Pete Ludovice, a professor at Georgia Tech and comedian, and Charlie Bennett, a Georgia Tech librarian, had a conversation on their podcast Consilience about the sensitivity landscape of comedy. I enjoyed Charlie’s excellent questions to Pete as well as Pete sharing his personal experience and assessment of the evolution of comedy throughout the years. It might seem strange to say, but I also very much appreciated the reservation both of them had, as is usual for the podcast. Rare is it that a discussion of political correctness and comedy goes without lambasting young people for their feels or calling them buzzkills!
Pete and Charlie cover a lot of ground, but I mainly want to use their conversation as a springboard to discuss a few ideas (as well as some examples).
What is “okay” and “not okay” to joke about? Are there absolutes?
Pete in the podcast episode starts to address this question and is wisely channeled into a more concrete answer by Charlie. As a reminder, this isn’t a question of free speech and what someone is legally allowed to say on a stage in front of people.
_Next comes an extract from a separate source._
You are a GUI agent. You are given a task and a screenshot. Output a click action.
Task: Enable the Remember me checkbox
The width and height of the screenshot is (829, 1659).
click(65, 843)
This is about whether our culture should be accepting of certain speech. Should we be tolerant of edgier and edgier types of humor? Should we celebrate and support people who explore comedy in those spaces?
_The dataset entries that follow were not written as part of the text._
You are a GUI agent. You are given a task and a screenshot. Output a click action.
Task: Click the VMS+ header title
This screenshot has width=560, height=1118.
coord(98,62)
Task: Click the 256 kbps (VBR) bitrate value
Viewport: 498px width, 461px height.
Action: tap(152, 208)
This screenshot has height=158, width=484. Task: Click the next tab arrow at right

The answer I’ve landed on is that any topic can be made funny, even the most horrific, but that comedians have to take responsibility for when they fail in trying.(1)Charlie also mentions the debacle with Trevor Noah, the recently-appointed future host of The Daily Show who was found to have several pretty ugly tweets from years ago. I wrote a whole piece on this already, but I don’t believe he took full responsibility for his mistakes. It takes skill to make a joke about rape or race or mental illness or a tragedy. At least, it takes skill to find humor in those subjects that isn’t “punching down”.
I’m surprised the phrase didn’t enter the conversation on the episode, but “punching down” versus “up” refers to who or what is the subject being ridiculed in a joke. If the comedian is making fun of a mentally challenged person (2000s Carlos Mencia, for example), that’s punching down at an already stigmatized person. That’s using the power a stage, audience, and microphone give to keep someone down. If the comedian is ridiculing a huge political party’s recent actions (Jon Stewart for 15 years), that’s punching up at a group with power.
I don’t believe there are absolutes, but I feel like punching up is a strong heuristic for if a joke is “okay”. I leave room for all sorts of exceptions because comedy is a malleable, surprising medium, though. There’s space for lateral “jabs” or in-group critique, best used when properly contextualized.
Do younger people have different preferences and tolerances for certain types of humor?
I wonder if The Daily Show has so strongly influenced my generation’s understanding of how comedy “should be” that it’s difficult to think in any other way. Jon Stewart has for years told jokes about politics, news, and society, but you almost always felt there was an intent behind it, a meaning. There were times when he was silly, certainly, but in large part he and his writing staff had a message they were delivering by highlighting absurdity in the world.
This is a remarkably different form of comedy than that of someone who might call themselves an “equal opportunity offender” or who would make sillier, lighter jokes at the expense of different groups. When I think of stand-up comedy from decades past, I imagine it more in this style. Not universally, but in greater proportion.
I’m not so confident in tying differences in taste and opinion to separate generations, but I’d wager there are significant trends among younger people today in appreciating comedy. Whether it’s an age thing or a society-wide change, I think more and more people view the role of a comedian on stage as a position with some responsibility.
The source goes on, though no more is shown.